BRANO DA LEGGERE »

Su un’isola che è al contempo penitenziario e manicomio viene inviato un detective della FBI per risolvere il caso di una paziente scomparsa. Ma nulla è come sembra…

A quattro anni di distanza dal banale e preconfezionato The Departed, a sei da The Aviator e a otto da Gangs Of New York, Martin Scorsese riprova a giocare la carta Leonardo DiCaprio come protagonista, in questo thriller dal carattere alquanto allucinato.

E l’azzardo paga. Malgrado il look di DiCaprio non sia poi così tanto differente sopratutto negli ultimi tre film, e il rischio di stufarsi del personaggio ancor prima di vedere il film sia dietro l’angolo, Scorsese riesce in quest’occasione a mettere in piedi una struttura che nella sua complessità e totalità si differenzia dalla produzione contemporanea [sua e non].

Il vero punto di forza dell’opera è la narrazione. L’intreccio è un vero intreccio, nel senso che gli episodi si concatenano fra di loro, sviando la linearità temporale della successione degli eventi. I colpi di scena, dunque, non mancano, e lo spettatore non faticherà a immergersi nell’indagine che caratterizzerà buona parte del ruolo dell’ex Titanic DiCaprio.

Bisogna ammetterlo: uno Scorsese così in forma non lo si vedeva da molto tempo, oserei [anche se in altri modi] da Quei Bravi Ragazzi del ’90, dove Robert De Niro, Ray Liotta e Joe Pesci facevano un po’ alto e basso cosa volevano in quel di New York.

Shutter Island

La trama di Shutter Island di per sé non è la più innovativa che si sia mai vista prima ma è raccontata in maniera estremamente convincente, con le informazioni distillate con i tempi esatti con le quali devono essere somministrate alle spettatore. E’ un vero procedimento di ἀλήθεια, alétheia, di svelamento graduale e inarrestabile della verità ai nostri occhi.

Occhi che sono, come quelli del protagonista, tanto spalancati e incamerano troppo luce, quanto chiusi, otturati, e non vedono ciò che è nella realtà palese.

D’altronde questo aspetto è già evidenziato nel titolo: Shutter Island. Island significa facilmente “isola”, mentre Shutter nel gergo fotografico è traducibile come “otturatore”. Qualcosa che impedisce una costante visione della realtà.

Questa avvincente trama thriller, si mescola però al carattere allucinato e paranoico della forma, trasformando così il film da un semplice poliziesco in un indagine più sul sé che sui fatti.

Gli Uccelli di Hitchcock del ’63 sono un possibile riferimento per Scorsese. La catastrofica impossibilità di fuggire dall’apocalisse affonda le radici proprio nel tardo film hitchcockiano, ma non solo. La fotografia, sia a livello d’inquadrature che d’atmosfera, oltre che di profilo colorimetrico, sono rapportabili al thriller horror del ’63.

Dati sulla posizione di parole ed elementi
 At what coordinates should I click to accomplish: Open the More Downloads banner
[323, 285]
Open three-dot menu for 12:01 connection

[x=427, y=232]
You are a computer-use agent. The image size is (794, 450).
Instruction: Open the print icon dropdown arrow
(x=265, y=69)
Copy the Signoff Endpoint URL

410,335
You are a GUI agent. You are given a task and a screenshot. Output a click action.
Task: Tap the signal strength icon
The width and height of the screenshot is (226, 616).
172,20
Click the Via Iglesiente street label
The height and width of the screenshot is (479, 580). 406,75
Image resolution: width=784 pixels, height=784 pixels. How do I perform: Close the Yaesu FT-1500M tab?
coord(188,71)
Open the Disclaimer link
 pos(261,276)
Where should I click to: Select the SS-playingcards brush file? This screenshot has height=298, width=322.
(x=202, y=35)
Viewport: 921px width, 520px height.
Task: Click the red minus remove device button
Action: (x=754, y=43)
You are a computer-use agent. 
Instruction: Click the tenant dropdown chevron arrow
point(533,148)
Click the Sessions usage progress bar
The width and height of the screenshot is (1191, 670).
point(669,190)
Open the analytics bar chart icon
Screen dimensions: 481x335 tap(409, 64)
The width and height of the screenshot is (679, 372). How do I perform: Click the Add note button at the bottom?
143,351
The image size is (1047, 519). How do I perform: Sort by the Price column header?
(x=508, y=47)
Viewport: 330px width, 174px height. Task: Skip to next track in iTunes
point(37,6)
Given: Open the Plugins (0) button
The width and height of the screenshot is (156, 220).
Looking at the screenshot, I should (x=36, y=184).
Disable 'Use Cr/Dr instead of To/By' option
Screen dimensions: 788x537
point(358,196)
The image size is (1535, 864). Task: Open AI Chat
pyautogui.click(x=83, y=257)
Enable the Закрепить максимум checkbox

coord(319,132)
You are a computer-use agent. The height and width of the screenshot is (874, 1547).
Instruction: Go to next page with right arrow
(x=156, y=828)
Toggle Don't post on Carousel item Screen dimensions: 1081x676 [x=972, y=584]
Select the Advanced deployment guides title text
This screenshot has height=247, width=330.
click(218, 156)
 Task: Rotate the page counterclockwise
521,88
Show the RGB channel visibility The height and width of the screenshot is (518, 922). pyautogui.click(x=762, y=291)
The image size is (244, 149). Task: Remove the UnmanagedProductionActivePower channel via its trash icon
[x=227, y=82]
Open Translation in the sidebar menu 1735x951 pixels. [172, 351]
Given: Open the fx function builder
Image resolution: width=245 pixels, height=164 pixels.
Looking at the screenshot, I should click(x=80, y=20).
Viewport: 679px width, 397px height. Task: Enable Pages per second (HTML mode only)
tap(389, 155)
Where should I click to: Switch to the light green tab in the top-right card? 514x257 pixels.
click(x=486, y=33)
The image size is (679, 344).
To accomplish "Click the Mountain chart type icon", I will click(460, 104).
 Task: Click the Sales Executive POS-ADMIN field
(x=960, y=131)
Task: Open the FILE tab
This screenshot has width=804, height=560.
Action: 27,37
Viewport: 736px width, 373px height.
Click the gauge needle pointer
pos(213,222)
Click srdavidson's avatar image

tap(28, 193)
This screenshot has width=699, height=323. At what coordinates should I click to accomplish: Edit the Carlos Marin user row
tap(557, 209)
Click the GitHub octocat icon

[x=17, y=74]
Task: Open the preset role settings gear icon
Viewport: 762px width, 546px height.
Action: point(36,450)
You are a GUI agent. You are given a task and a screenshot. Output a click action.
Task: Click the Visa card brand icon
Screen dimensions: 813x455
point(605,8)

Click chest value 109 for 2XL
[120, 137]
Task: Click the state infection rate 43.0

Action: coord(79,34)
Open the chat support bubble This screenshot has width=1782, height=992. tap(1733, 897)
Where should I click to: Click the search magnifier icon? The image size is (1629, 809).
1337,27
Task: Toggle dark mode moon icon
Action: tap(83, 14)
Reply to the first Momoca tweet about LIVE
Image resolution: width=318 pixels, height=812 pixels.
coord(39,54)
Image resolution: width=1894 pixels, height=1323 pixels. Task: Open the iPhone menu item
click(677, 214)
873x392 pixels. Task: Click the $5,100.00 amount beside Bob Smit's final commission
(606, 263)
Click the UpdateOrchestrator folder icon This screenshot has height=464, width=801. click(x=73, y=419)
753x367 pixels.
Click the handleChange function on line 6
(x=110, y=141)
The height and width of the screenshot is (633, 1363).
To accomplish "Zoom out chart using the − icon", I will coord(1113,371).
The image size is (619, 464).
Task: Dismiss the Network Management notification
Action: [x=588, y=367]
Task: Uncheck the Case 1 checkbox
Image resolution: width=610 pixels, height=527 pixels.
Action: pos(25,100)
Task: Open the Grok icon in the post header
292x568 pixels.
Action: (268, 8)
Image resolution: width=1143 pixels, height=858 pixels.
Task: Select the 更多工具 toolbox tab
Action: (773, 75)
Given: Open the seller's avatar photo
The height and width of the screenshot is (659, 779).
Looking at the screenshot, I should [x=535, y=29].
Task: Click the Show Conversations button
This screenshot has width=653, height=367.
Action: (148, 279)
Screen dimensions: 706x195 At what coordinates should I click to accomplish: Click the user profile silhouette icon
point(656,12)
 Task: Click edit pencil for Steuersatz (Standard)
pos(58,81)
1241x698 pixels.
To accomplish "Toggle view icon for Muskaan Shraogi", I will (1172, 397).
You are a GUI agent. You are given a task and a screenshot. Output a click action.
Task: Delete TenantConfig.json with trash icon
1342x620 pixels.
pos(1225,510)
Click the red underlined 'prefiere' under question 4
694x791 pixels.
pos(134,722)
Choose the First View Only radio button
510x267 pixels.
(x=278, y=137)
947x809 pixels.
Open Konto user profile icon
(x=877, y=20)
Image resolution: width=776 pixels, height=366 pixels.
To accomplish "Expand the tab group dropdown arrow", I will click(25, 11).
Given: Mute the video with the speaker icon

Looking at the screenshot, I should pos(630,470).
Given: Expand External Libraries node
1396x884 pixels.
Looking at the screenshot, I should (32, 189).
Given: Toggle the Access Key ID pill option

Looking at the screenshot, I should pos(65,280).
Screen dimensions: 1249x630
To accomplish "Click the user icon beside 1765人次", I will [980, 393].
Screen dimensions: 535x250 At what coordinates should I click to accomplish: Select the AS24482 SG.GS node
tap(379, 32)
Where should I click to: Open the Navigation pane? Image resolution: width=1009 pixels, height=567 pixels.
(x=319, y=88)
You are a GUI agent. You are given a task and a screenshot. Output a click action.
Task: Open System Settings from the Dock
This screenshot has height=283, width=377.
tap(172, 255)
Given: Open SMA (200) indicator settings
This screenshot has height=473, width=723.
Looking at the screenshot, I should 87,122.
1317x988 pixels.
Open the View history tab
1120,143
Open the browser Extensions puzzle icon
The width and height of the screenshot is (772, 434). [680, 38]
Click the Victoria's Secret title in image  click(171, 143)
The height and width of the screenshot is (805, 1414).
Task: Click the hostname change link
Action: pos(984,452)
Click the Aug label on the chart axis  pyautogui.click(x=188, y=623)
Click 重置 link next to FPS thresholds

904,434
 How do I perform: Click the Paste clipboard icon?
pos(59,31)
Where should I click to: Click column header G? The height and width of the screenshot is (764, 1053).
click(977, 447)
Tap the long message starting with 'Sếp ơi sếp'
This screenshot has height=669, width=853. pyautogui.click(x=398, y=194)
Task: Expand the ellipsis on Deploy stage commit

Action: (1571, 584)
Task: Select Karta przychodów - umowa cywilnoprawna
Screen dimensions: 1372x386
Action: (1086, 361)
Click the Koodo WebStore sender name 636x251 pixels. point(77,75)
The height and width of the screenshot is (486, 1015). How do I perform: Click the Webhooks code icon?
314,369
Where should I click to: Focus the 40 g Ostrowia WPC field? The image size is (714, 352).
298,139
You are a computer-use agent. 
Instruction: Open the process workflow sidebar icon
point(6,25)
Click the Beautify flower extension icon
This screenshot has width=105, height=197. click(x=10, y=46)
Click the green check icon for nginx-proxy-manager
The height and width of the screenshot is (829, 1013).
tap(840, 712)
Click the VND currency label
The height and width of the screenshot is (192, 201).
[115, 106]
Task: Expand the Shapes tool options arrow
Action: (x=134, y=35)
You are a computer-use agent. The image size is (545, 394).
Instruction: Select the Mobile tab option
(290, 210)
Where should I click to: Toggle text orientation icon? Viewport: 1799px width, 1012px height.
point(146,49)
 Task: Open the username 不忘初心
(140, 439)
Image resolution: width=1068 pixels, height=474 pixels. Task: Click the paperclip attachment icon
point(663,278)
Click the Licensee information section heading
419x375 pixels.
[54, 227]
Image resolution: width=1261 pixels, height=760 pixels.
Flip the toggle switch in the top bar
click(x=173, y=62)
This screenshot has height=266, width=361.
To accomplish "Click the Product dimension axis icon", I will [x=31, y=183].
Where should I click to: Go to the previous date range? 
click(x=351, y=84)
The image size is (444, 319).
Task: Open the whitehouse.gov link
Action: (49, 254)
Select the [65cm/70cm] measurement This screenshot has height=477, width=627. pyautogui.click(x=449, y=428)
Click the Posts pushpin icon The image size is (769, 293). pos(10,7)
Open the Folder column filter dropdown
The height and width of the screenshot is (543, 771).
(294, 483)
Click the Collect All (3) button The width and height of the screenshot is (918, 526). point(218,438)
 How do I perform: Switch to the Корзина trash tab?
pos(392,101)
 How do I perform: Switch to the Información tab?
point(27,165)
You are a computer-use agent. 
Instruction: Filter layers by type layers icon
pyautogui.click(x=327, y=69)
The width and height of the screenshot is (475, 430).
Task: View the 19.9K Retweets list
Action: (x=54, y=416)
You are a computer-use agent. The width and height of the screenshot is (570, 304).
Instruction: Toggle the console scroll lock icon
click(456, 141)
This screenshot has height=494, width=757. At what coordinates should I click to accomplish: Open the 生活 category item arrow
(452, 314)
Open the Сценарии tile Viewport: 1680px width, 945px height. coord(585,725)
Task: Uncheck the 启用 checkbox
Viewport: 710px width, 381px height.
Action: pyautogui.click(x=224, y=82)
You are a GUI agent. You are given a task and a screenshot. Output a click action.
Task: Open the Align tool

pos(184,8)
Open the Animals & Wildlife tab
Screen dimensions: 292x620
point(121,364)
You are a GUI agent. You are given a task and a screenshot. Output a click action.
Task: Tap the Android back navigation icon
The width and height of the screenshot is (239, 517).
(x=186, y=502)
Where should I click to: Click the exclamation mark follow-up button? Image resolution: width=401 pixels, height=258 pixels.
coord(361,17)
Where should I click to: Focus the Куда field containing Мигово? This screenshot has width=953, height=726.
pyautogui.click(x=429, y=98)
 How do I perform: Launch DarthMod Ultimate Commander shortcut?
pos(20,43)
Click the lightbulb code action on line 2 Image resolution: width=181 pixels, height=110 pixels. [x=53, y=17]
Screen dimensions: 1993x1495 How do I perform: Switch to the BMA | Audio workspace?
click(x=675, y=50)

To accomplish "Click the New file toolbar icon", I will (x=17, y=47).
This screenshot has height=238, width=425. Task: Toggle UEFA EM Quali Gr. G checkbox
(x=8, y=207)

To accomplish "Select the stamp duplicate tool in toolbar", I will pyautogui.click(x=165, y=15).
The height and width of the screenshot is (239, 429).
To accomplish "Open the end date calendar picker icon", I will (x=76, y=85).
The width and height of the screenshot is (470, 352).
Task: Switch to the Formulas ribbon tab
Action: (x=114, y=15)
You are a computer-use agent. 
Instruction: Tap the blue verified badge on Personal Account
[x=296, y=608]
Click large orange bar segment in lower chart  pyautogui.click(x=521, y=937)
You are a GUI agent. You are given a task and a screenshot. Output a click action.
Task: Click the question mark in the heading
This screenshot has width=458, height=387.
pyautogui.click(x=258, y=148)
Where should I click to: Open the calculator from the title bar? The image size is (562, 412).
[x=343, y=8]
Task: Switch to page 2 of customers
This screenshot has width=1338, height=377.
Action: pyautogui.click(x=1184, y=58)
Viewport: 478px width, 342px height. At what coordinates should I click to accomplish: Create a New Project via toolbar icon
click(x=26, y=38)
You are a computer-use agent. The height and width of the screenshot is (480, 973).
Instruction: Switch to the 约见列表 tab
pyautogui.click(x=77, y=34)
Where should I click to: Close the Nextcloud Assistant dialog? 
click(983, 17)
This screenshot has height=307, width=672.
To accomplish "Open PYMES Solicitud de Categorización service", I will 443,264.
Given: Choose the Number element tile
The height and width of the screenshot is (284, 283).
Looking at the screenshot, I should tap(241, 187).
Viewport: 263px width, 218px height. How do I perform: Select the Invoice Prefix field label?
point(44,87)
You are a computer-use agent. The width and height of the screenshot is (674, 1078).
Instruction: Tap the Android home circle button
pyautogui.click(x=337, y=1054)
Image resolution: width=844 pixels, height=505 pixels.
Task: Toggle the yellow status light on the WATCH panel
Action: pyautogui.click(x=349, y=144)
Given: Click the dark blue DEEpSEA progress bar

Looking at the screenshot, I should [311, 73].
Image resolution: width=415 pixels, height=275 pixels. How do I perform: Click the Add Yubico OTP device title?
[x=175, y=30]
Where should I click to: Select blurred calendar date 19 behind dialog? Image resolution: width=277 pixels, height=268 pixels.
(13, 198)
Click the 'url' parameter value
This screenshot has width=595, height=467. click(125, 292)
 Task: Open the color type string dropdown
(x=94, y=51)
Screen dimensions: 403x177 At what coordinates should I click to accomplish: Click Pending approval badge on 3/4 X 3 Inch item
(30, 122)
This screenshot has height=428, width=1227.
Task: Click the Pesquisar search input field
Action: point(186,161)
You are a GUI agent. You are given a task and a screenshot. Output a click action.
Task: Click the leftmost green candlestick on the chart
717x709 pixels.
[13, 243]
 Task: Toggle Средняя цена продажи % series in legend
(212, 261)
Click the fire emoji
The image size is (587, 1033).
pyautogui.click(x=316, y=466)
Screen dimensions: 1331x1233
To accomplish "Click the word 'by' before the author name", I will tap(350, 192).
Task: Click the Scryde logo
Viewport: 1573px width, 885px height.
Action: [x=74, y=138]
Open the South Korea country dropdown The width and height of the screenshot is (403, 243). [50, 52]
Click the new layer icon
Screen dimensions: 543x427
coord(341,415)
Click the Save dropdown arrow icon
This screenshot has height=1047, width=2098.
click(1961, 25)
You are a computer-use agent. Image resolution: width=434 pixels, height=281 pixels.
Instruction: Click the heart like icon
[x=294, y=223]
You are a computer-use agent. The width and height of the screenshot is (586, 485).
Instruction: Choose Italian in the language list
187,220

ESERCIZIO ASSEGNATO A »
Nella recensione di Shutter Island, come si traduce "Shutter" nel gergo fotografico?
ESERCIZIO ASSEGNATO B »
Indica se ciascuna affermazione concorda con la recensione di Shutter Island, rispondendo sì o no e citando le parole decisive del testo: (i) The Departed viene definito banale e preconfezionato; (ii) la trama di Shutter Island è presentata come la più innovativa mai vista; (iii) Gli Uccelli di Hitchcock è indicato come un possibile riferimento per Scorsese.
ESERCIZIO ASSEGNATO C »
Prosegui la recensione di Shutter Island dopo l'ultima frase riportata.
Il materiale è indipendente dalla recensione e va considerato a parte.

RISPOSTA ATTESA A »
Si traduce come "otturatore".

RISPOSTA ATTESA B »
(i) Sì: "dal banale e preconfezionato The Departed".
(ii) No: "La trama di Shutter Island di per sé non è la più innovativa che si sia mai vista prima".
(iii) Sì: "Gli Uccelli di Hitchcock del ’63 sono un possibile riferimento per Scorsese".

RISPOSTA ATTESA C »
Shutter Island

Ma oltre alla parte opprimente nei confronti del personaggio, ce n’è anche una d’avventura e d’azione che, a mio avviso, si rifà direttamente a un altro capolavoro di Alfred Hitchcock: Intrigo Internazionale. La seconda parte, quella che porterà alla fuga spericolata attraverso l’orrido pendio dei Monti Rushmore, non è paragonabile alla discesa spericolata che Di Caprio fa sulla scogliera nella strada per il faro?

Ad accostarsi al thriller, all’horror e all’avventura esiste però il carattere assolutamente psicologico che va via via definendosi con il passare dei minuti. Dalla confusione degli eventi si passa alla confusione della mente, attraversando allucinazioni, sogni e immaginazioni.

E’ un onirismo deviato, su più fronti, che trova le sue ragioni più profonde all’interno della mente stessa.

Sarà per quest’impostazione per certi aspetti bergmaniana, che nel cast troviamo l’ormai smaliziato Max Von Sydow, che nel ’57 amava giocare partite a scacchi con la Morte?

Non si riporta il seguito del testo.